Two randomised controlled trials including a total of 148 people aged 70 years or over with unstable extracapsular hip fractures in the trochanteric region were identified and included in this review. Both had methodological limitations, including inadequate assessment of longer-term outcome. One trial compared a cemented arthroplasty with a sliding hip screw. This found no significant differences between the two methods of treatment for operating time, local wound complications, mechanical complications, reoperation, mortality or loss of independence of previously independent patients at one year. There was, however, a higher blood transfusion need in the arthroplasty group. The other trial compared a cementless arthroplasty versus a proximal femoral nail. It also found a higher blood transfusion need in the arthroplasty group, together with a greater operative blood loss, and a longer length of surgery. There were no significant differences between the two interventions for mechanical complications, local wound complications, reoperation, general complications, mortality at one year or long-term function. None of the pooled outcome data yielded statistically significant differences between the arthroplasty and internal fixation, with the exception of the significantly higher numbers of participants in the arthroplasty group requiring blood transfusion (relative risk 1.71, 95% confidence interval 1.05 to 2.77).
AUTHORS' CONCLUSIONS: There is insufficient evidence from randomised trials to determine whether replacement arthroplasty has any advantage over internal fixation for extracapsular hip fractures. Further larger well-designed randomised trials comparing arthroplasty versus internal fixation for the treatment of unstable fractures are required.
内固定常用于髋关节囊外骨折,尤其在不稳定骨折中可能会失败。关节置换术常用于髋关节囊内骨折,已被用作一种替代方法。
比较关节置换术与内固定术治疗成人髋关节囊外骨折的效果。
我们检索了Cochrane骨、关节和肌肉创伤组专业注册库(2005年12月)、Cochrane对照试验中央注册库(Cochrane图书馆2005年第4期)、MEDLINE、EMBASE、英国国家研究注册库、几本骨科杂志、会议论文集以及文章的参考文献列表。

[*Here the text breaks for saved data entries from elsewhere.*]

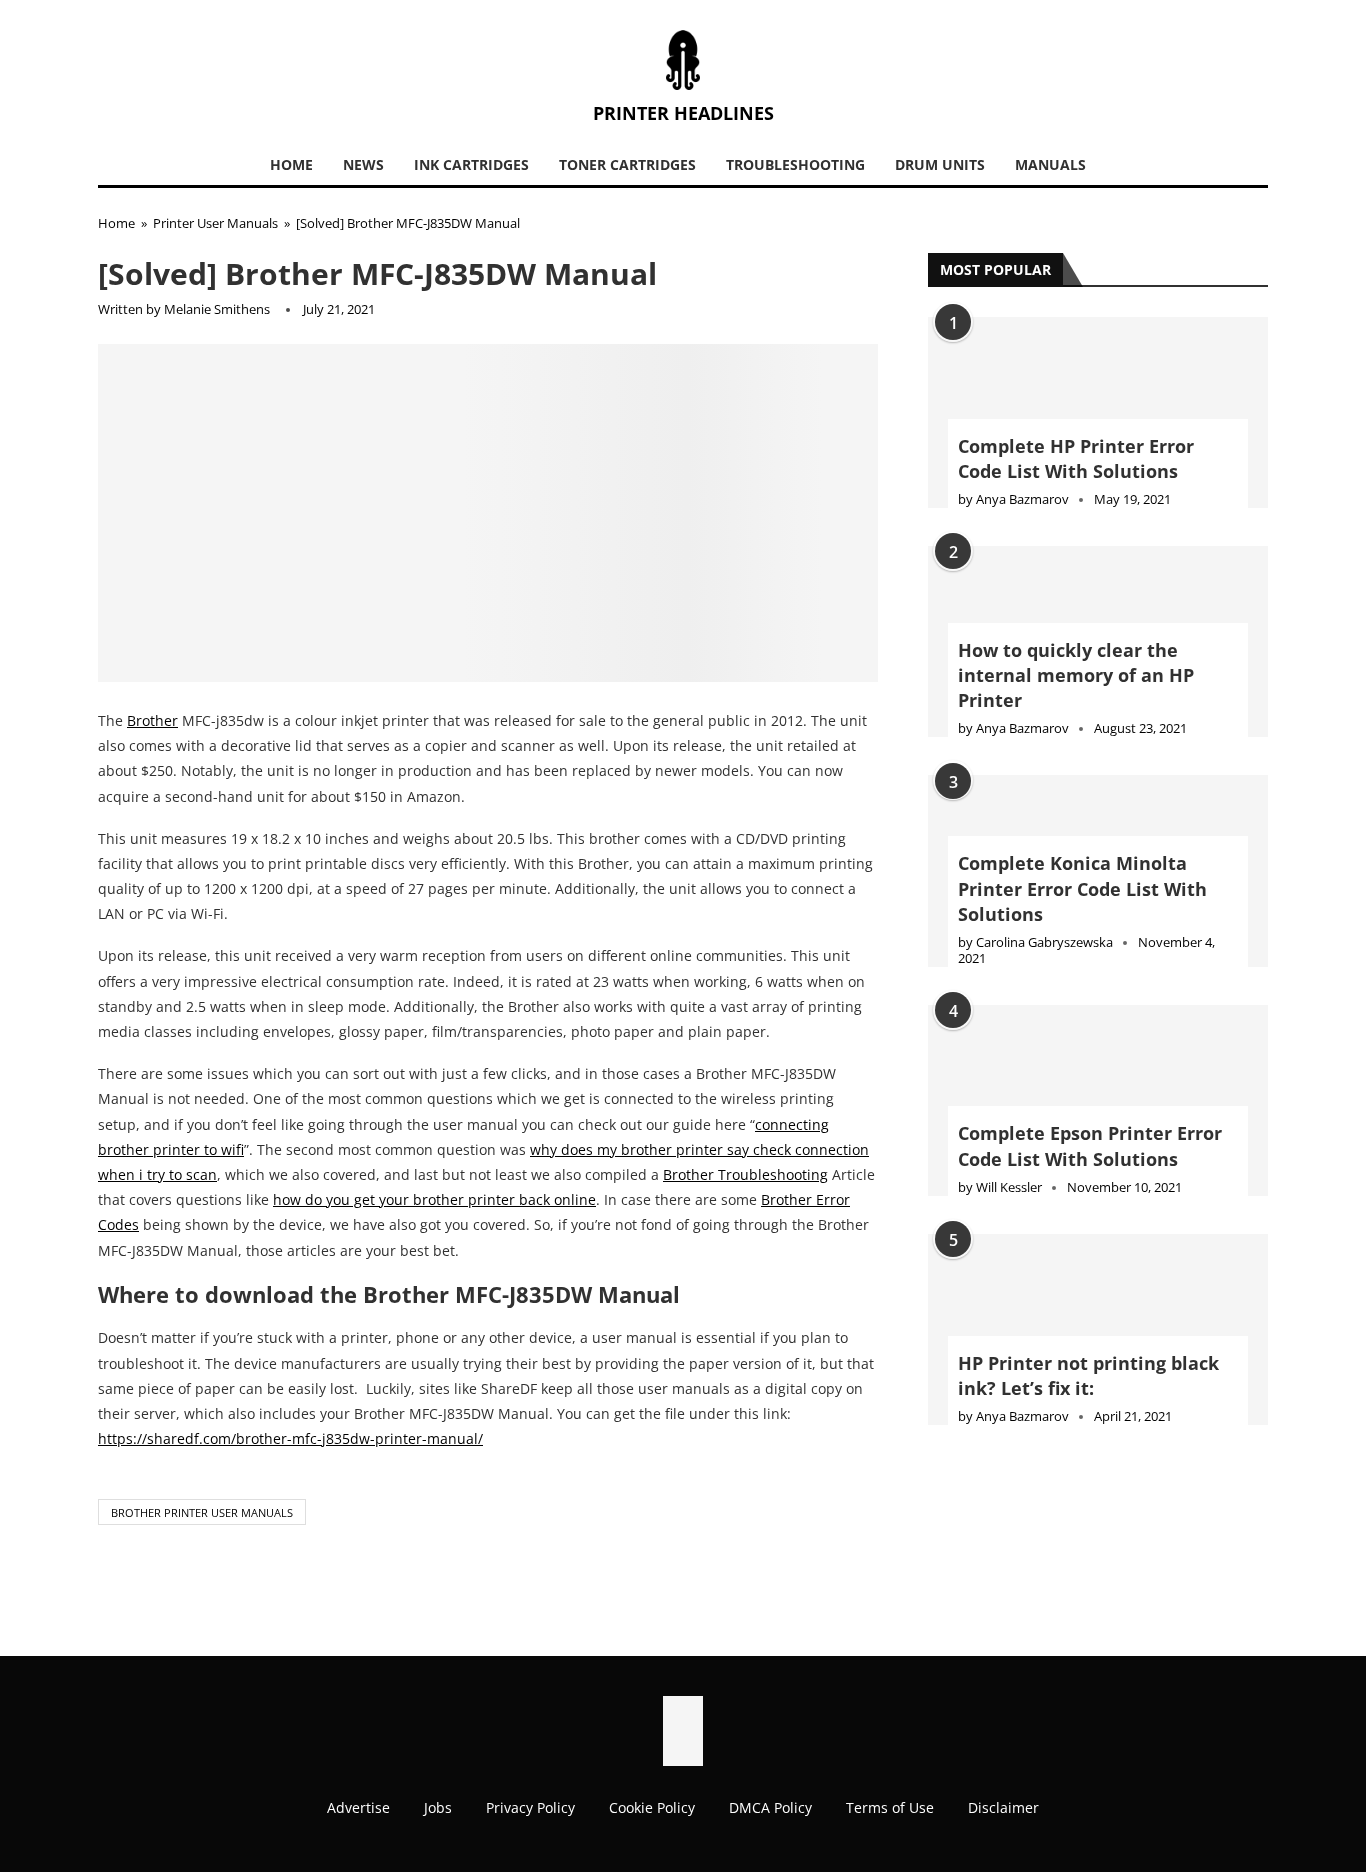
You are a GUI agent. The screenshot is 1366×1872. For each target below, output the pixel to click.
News (363, 164)
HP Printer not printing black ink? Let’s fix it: (1088, 1375)
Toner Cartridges (627, 164)
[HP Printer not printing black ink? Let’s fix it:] (1098, 1329)
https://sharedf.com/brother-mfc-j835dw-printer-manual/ (290, 1438)
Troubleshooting (795, 164)
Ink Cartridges (471, 164)
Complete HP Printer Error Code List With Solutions (1076, 458)
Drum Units (940, 164)
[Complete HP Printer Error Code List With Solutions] (1098, 412)
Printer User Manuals (215, 223)
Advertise (358, 1807)
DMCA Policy (770, 1807)
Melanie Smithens (217, 309)
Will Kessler (1009, 1187)
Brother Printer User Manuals (202, 1512)
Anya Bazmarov (1022, 499)
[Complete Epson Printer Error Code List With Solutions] (1098, 1100)
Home (291, 164)
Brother (152, 720)
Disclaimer (1003, 1807)
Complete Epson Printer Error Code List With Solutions (1090, 1145)
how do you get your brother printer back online (434, 1199)
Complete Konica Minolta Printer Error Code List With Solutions (1082, 888)
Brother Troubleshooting (745, 1174)
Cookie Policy (652, 1807)
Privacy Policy (530, 1807)
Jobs (438, 1807)
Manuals (1050, 164)
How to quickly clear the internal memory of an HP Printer (1076, 675)
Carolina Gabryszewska (1044, 942)
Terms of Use (890, 1807)
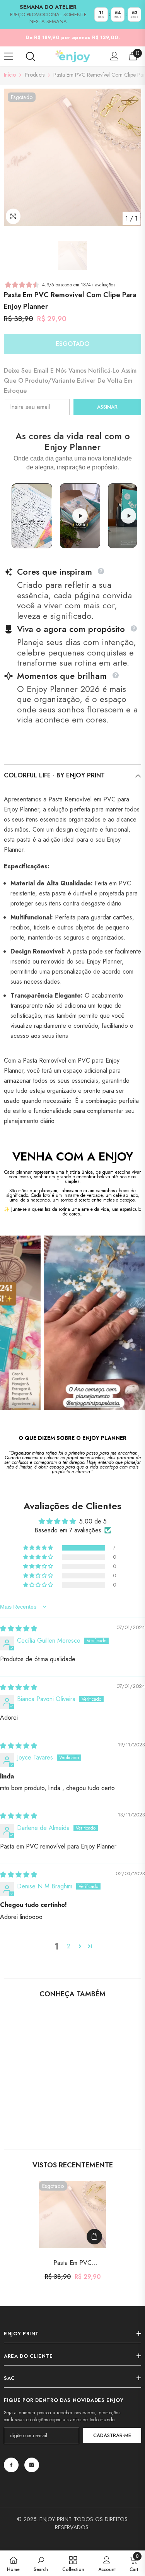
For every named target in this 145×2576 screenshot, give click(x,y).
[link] (37, 2114)
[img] (18, 1628)
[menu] (8, 56)
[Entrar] (114, 56)
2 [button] (68, 1946)
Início (10, 75)
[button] (38, 1548)
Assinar (107, 407)
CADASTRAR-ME (112, 2435)
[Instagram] (31, 2465)
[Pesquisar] (30, 56)
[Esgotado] (94, 2236)
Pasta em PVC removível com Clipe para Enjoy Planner (72, 2263)
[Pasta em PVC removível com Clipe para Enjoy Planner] (72, 2214)
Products (34, 75)
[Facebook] (11, 2465)
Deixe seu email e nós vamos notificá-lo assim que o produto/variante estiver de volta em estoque (70, 380)
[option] (72, 157)
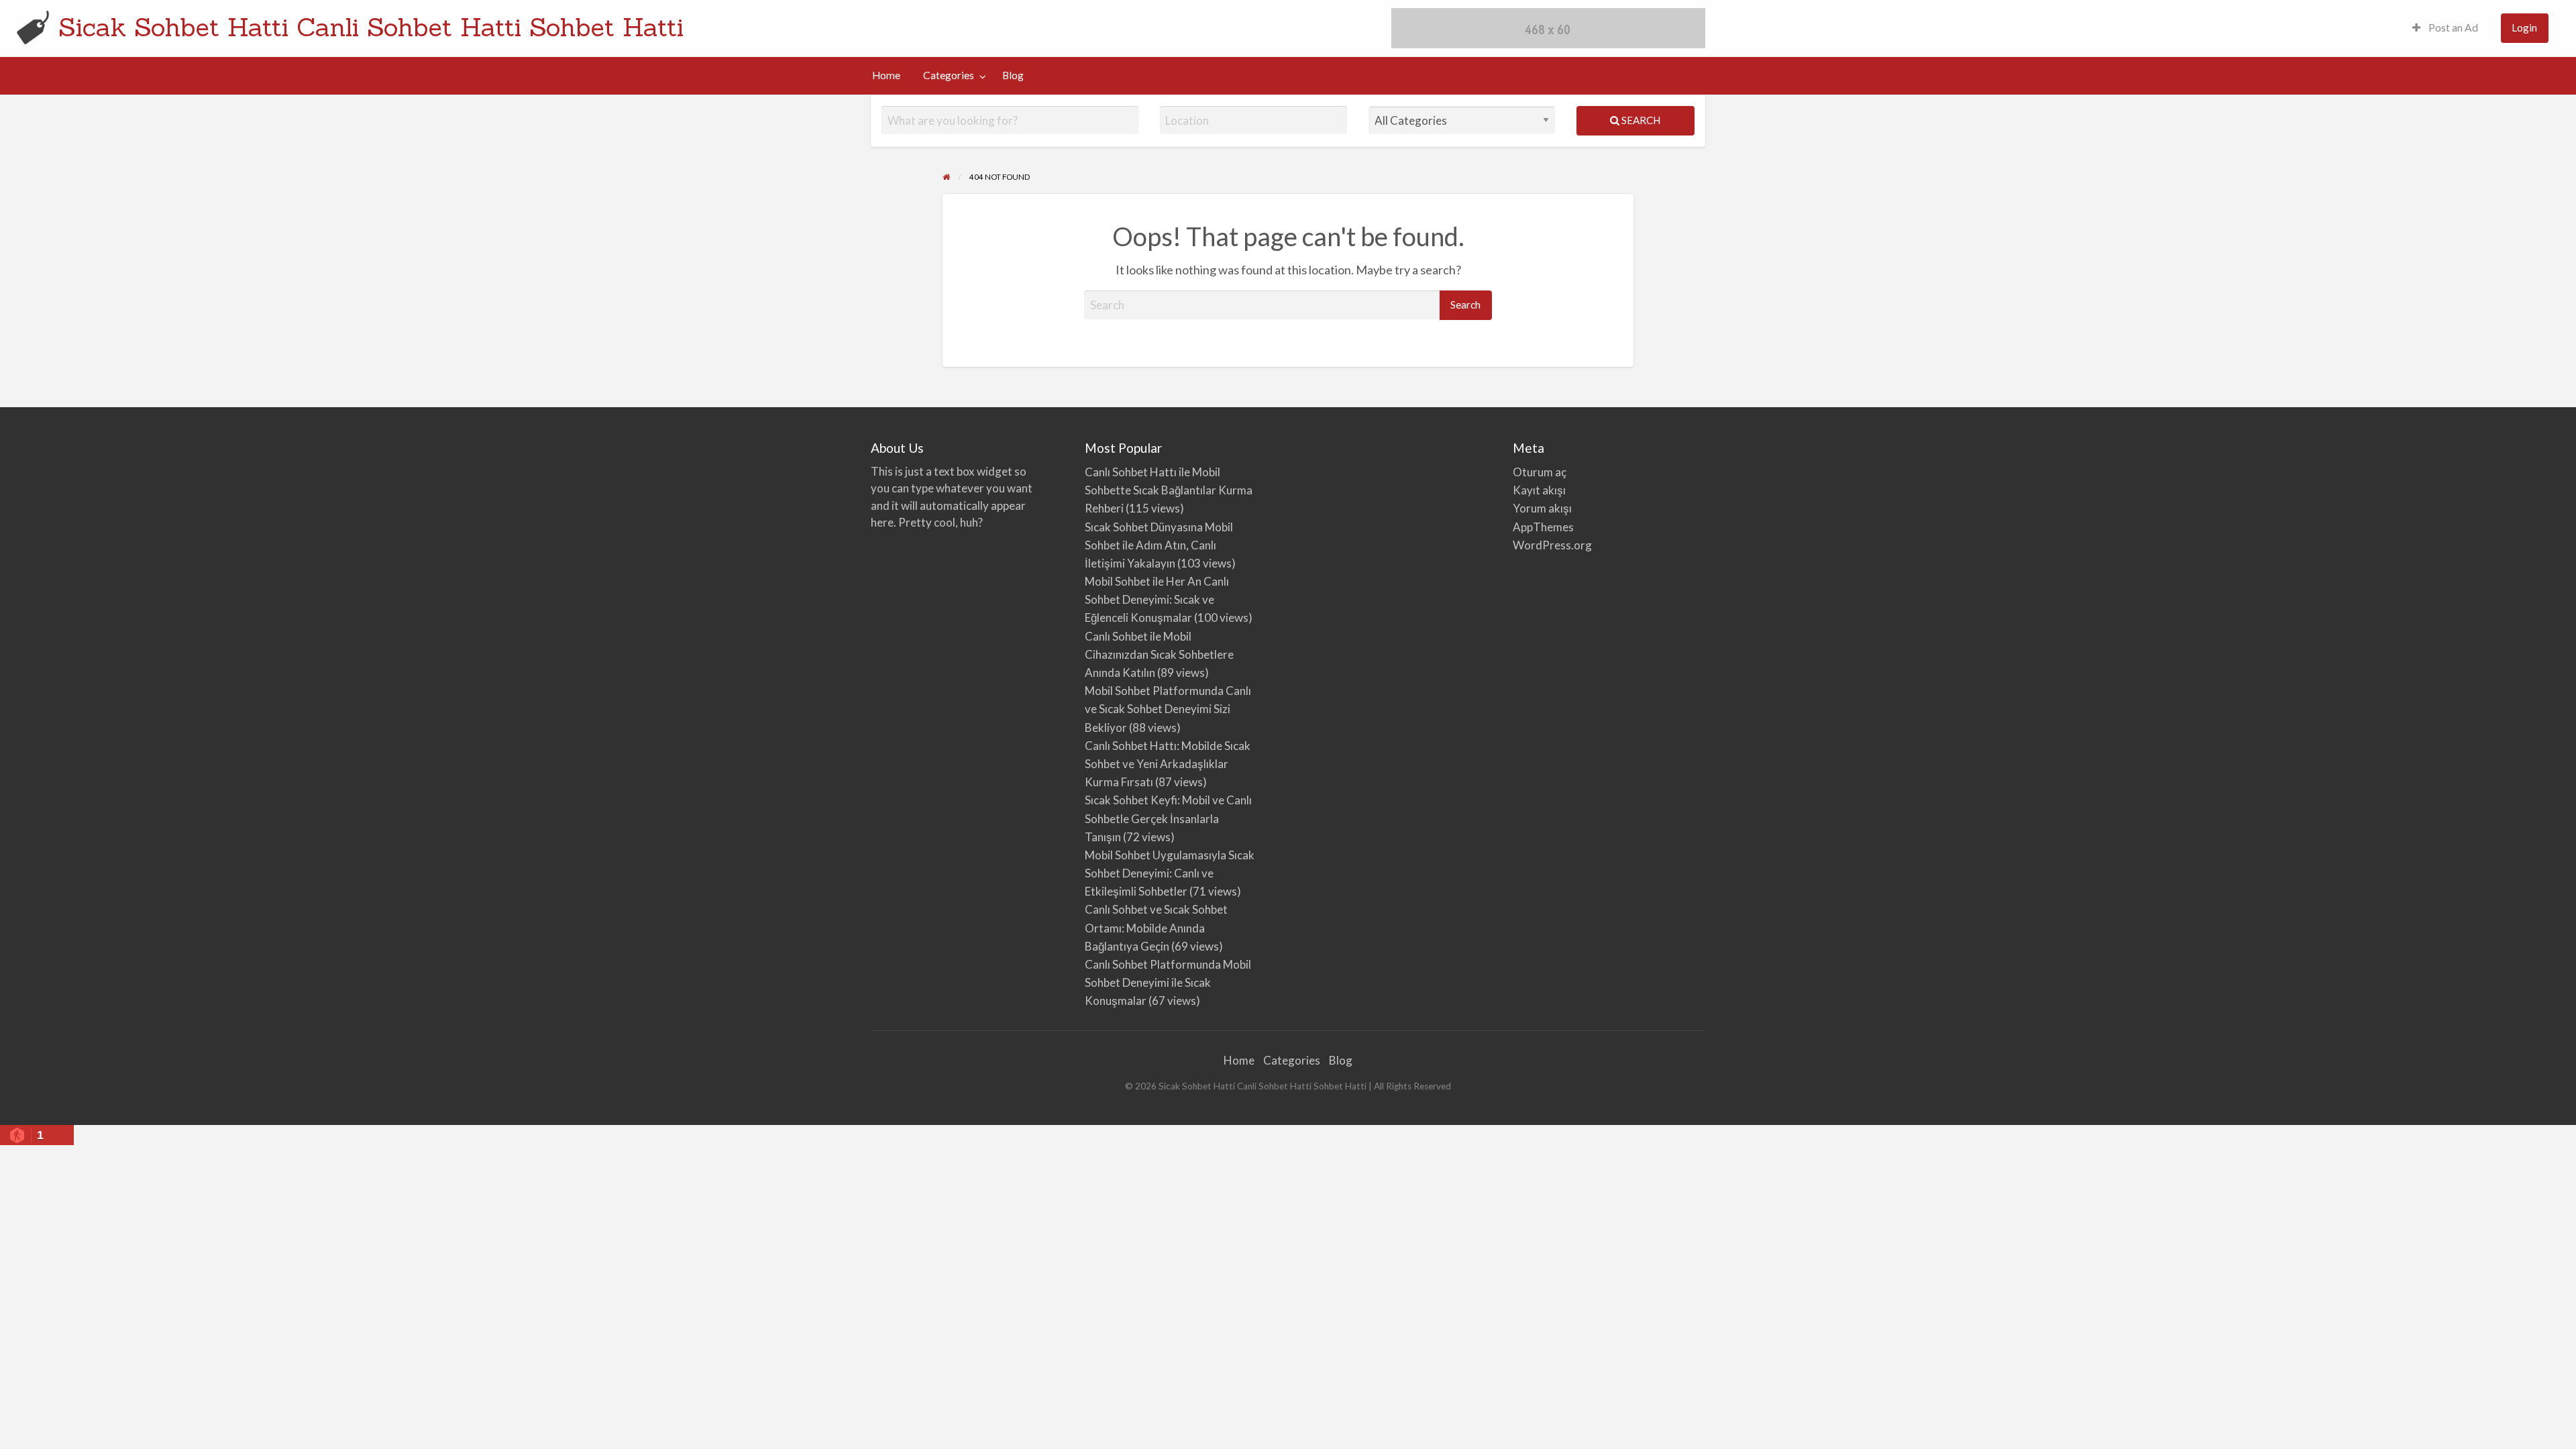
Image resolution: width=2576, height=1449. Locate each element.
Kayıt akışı (1539, 490)
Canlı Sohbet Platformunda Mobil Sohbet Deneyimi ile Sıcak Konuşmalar (1168, 982)
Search (1639, 120)
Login (2524, 27)
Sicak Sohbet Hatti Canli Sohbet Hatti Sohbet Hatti (371, 27)
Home (886, 75)
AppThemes (1543, 527)
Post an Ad (2452, 27)
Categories (948, 75)
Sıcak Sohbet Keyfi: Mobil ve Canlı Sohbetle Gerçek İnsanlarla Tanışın (1168, 818)
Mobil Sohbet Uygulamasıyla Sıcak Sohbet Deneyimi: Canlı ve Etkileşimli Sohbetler (1169, 873)
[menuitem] (2445, 28)
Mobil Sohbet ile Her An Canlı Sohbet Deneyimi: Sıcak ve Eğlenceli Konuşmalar (1157, 599)
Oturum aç (1539, 472)
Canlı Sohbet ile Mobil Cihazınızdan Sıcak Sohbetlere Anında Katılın (1159, 654)
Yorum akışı (1542, 508)
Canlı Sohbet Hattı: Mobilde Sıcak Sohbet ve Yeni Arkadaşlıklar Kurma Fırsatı (1167, 764)
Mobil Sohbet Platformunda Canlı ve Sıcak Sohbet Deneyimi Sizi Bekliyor (1168, 709)
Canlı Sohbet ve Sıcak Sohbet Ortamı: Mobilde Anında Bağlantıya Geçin (1156, 927)
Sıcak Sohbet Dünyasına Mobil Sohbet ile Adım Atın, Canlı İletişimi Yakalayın (1159, 545)
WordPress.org (1552, 545)
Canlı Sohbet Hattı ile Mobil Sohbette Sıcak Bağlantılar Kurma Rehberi (1168, 490)
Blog (1013, 75)
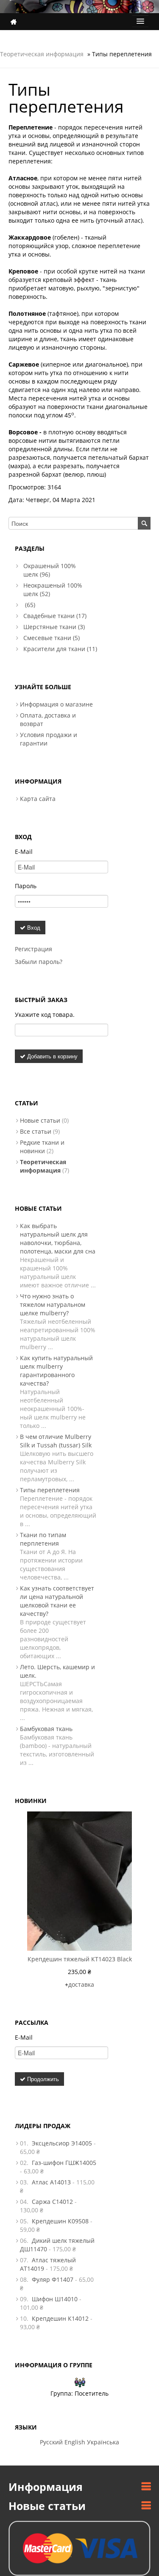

比较关节置换术与内固定植入物治疗成人髋关节囊外骨折的随机和半随机试验。
两位综述作者独立评估试验质量的10个方面并提取数据。我们向试验研究者索要了额外信息。在适当情况下,进行了有限的数据合并。
确定了两项随机对照试验,共纳入148名70岁及以上转子区不稳定髋关节囊外骨折患者。两项试验均存在方法学局限性,包括对长期结局评估不足。一项试验比较了骨水泥型关节置换术与滑动髋螺钉。结果发现,两种治疗方法在手术时间、局部伤口并发症、机械并发症、再次手术、死亡率或一年时之前独立患者的独立性丧失方面无显著差异。然而,关节置换术组输血需求更高。另一项试验比较了非骨水泥型关节置换术与股骨近端髓内钉。结果还发现,关节置换术组输血需求更高,手术失血量更大,手术时间更长。两种干预措施在机械并发症、局部伤口并发症、再次手术、一般并发症、一年时的死亡率或长期功能方面无显著差异。除关节置换术组需要输血的参与者数量显著更多外(相对风险1.71,95%置信区间1.05至2.77),合并的结局数据在关节置换术和内固定术之间均未产生统计学显著差异。
随机试验证据不足,无法确定关节置换术在治疗髋关节囊外骨折方面是否比内固定术有任何优势。需要进一步开展更大规模、设计良好的随机试验,比较关节置换术与内固定术治疗不稳定骨折的效果。